Question

y=e^x+e^x+e...

Answer 1

\[\LARGE y=e^{x+e^{x+e^{x+e}..}}\]

Answer 2

I dont know what to assume=y?

Answer 3

y= e^{x+e^x+...)
y=e^{x+y}

Answer 4

get that ^ ?

Answer 5

\[\LARGE logy=(x+y)loge?\]

Answer 6

and log e=1

Answer 7

we already have one y in the question,so we should name that to v suppose?

Answer 8

whats the problem in directly diff. log y =x+y ??

Answer 9

nothing :|

Answer 10

\[\LARGE \frac{dy}{dx} \times \frac{1}{y}=loge \frac{dy}{dx}+(x+y)\]

Answer 11

lol, log e was 1, right ?

Answer 12

yes,kar to dia :o

Answer 13

diferentiation of loge or actual value?

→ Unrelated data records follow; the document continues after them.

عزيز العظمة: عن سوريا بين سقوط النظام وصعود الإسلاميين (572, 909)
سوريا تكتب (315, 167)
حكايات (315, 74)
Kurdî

O_O

Answer 14

right side, i get 1+dy/dx

Answer 15

\[\frac{dy}{dx} \frac{1}{y} = logeX(x+y) + (x+y)X loge\]
where X=differentition

Answer 16

let me write down steps
\( logy=(x+y)loge= x+y \\ (1/y )dy/dx= 1+dy/dx\)
get that ?

Answer 17

the value of log e=1 or derivative?

Answer 18

log e =1
derivative = 0

Answer 19

OH :o oky!